### Exercise instructions
Give again only what runs from the line with "You are a GUI" to the final line of the entries below, exactly as written and without pictures.

Stored entries

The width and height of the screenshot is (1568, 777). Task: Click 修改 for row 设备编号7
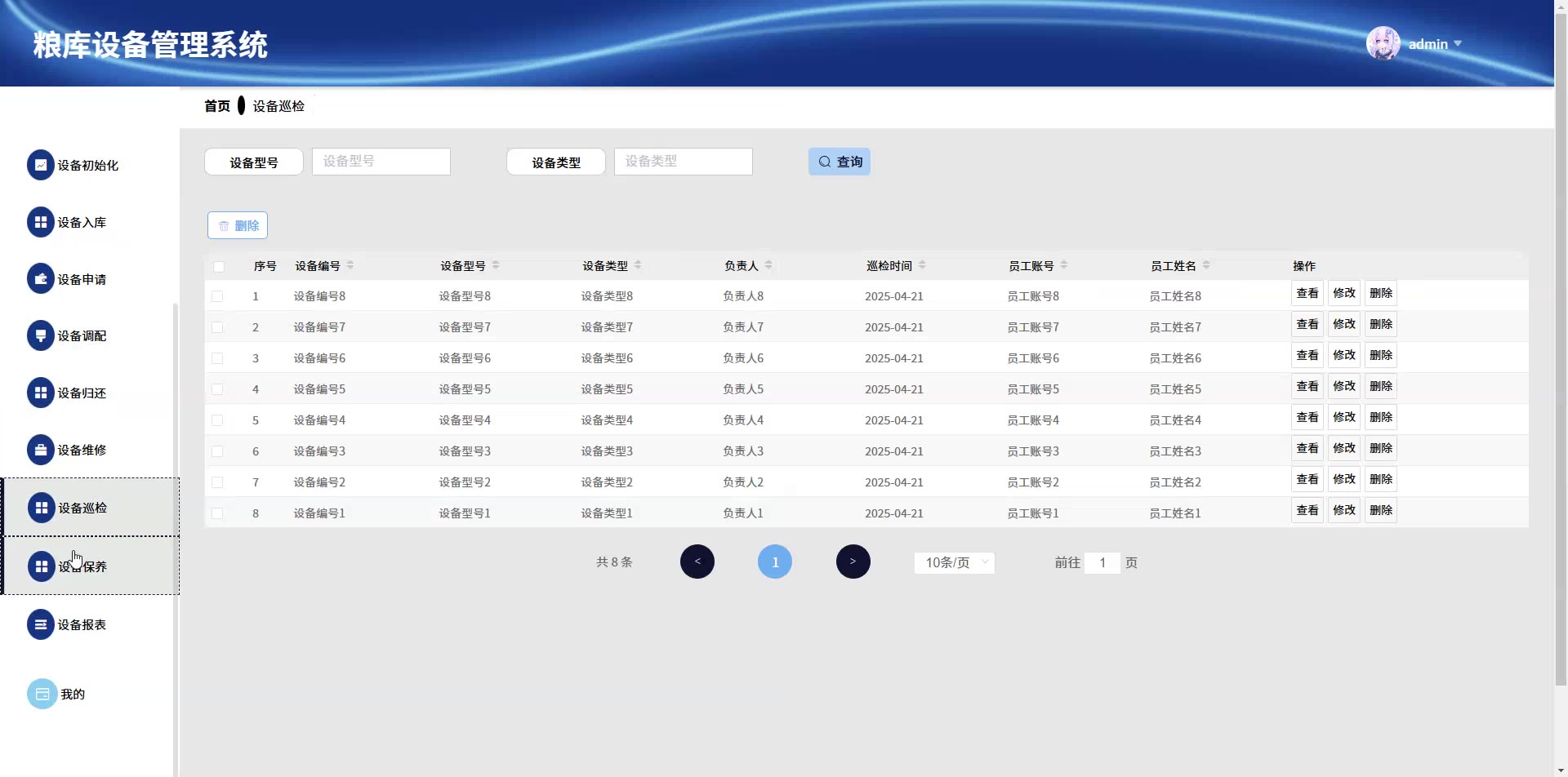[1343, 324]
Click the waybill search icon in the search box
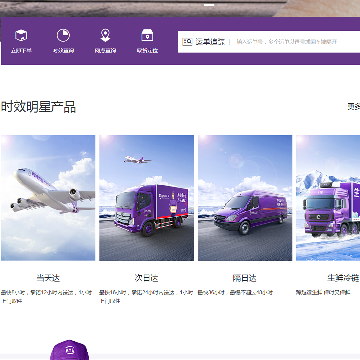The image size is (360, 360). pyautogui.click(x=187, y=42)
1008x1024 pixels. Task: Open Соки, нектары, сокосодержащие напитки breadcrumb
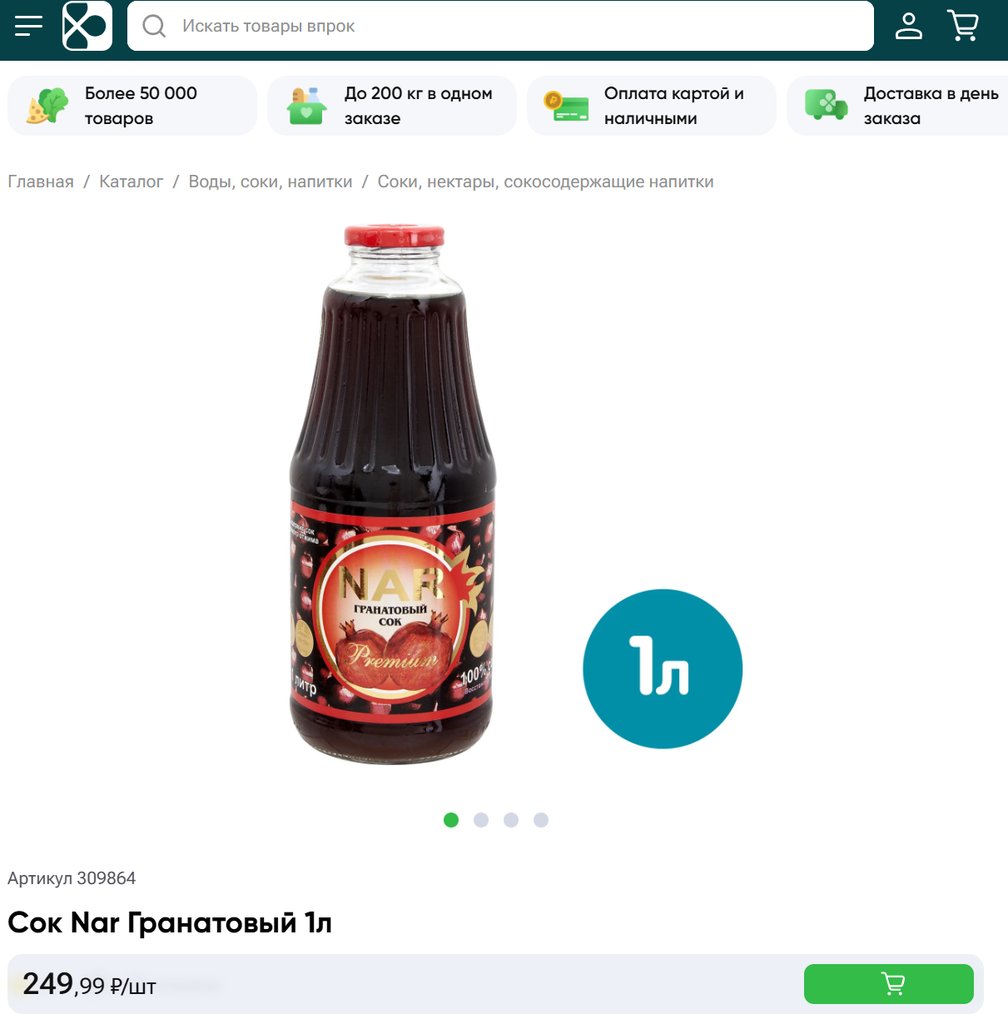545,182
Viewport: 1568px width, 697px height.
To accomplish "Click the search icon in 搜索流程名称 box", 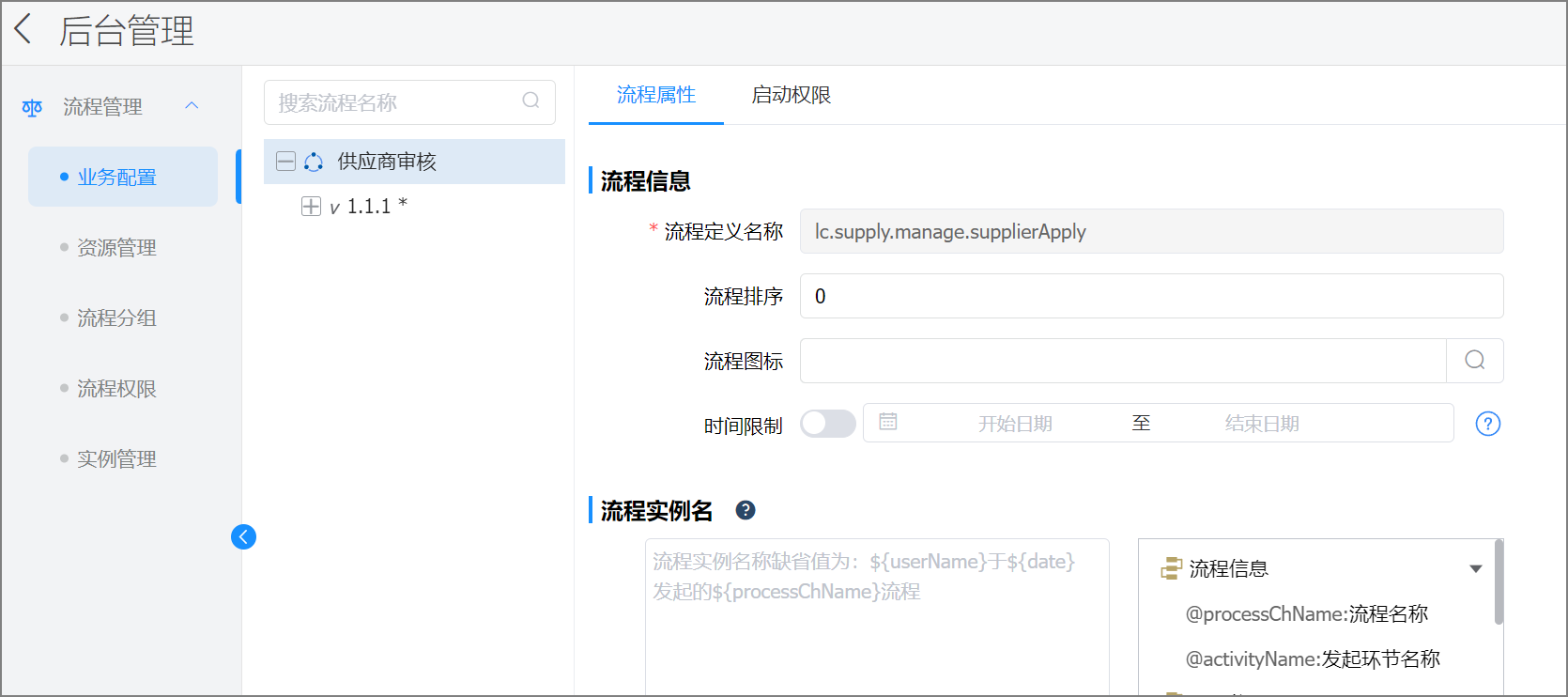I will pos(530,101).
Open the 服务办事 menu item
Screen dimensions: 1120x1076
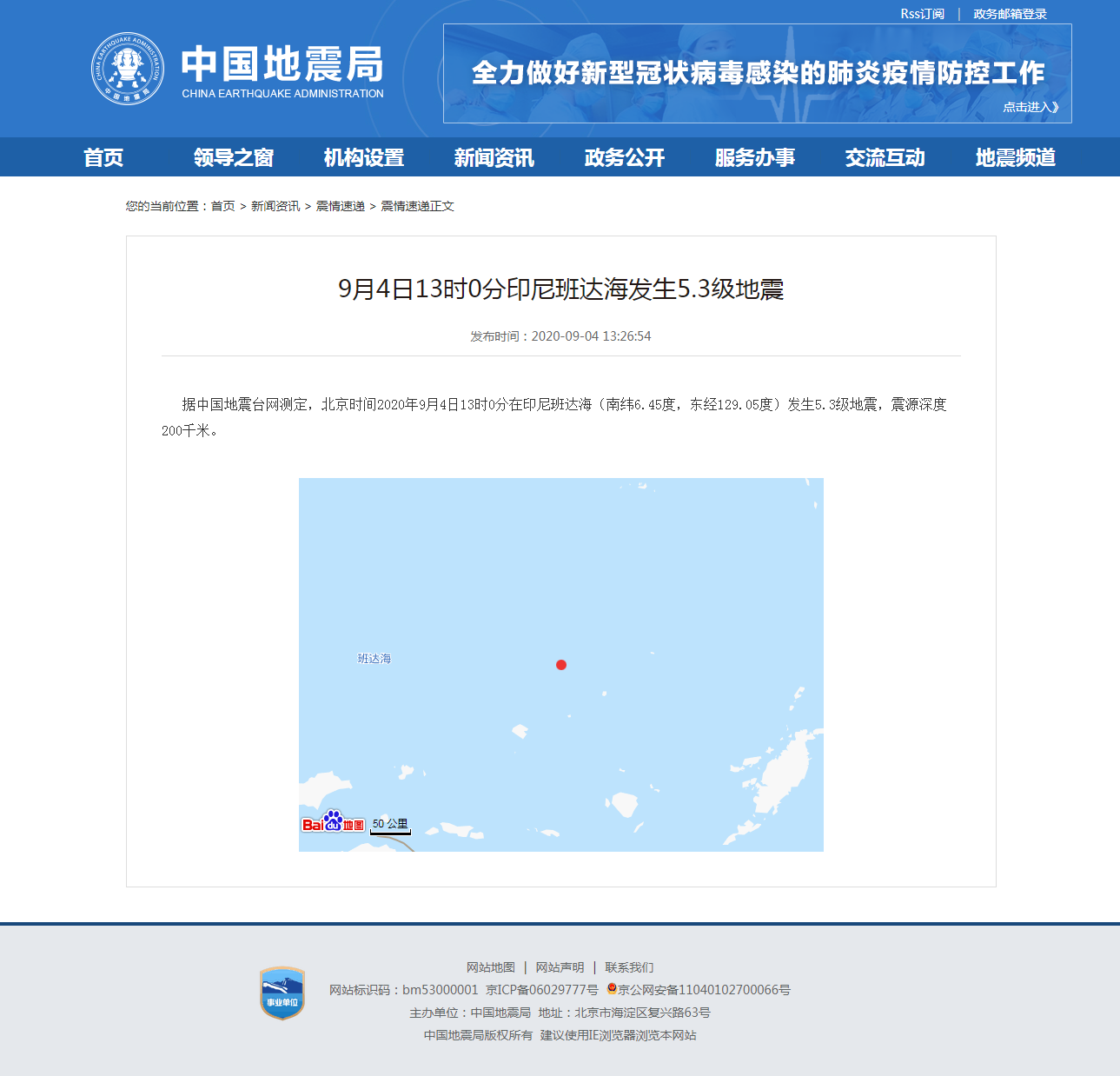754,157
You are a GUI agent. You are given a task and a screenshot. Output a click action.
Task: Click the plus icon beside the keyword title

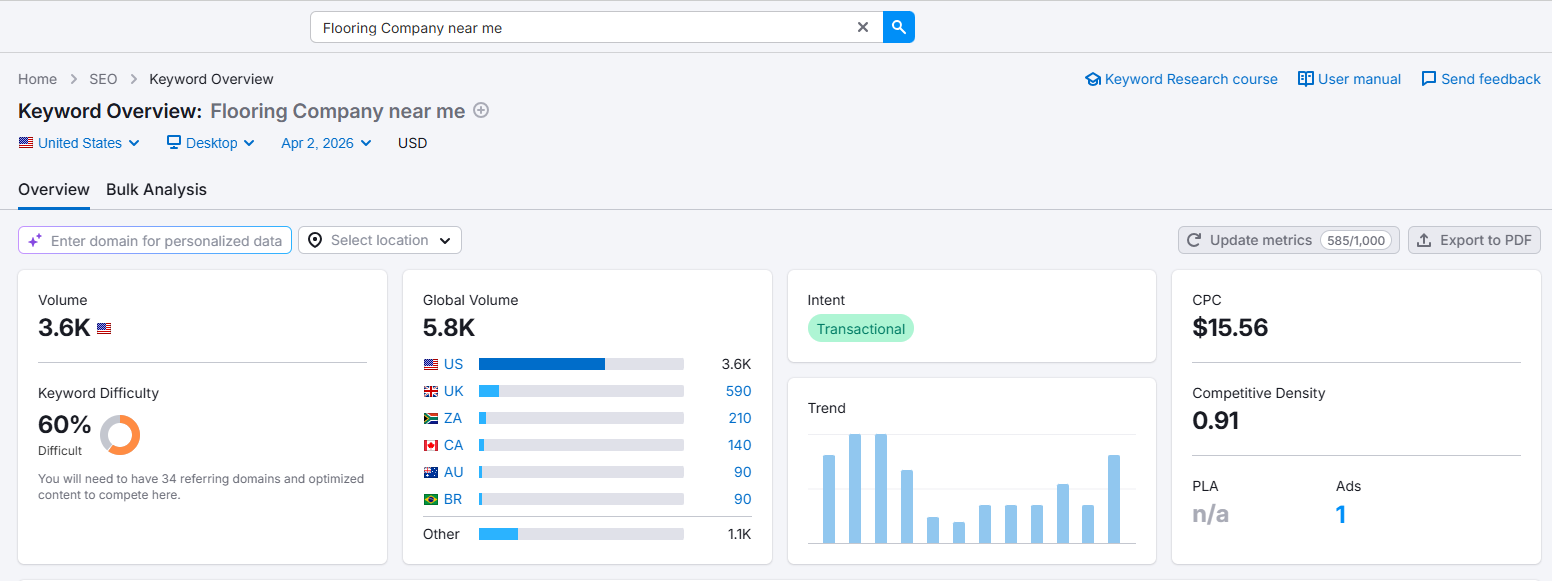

### Response for this exercise
You are a GUI agent. You are given a task and a screenshot. Output a click action.
Task: Click the plus icon beside the keyword title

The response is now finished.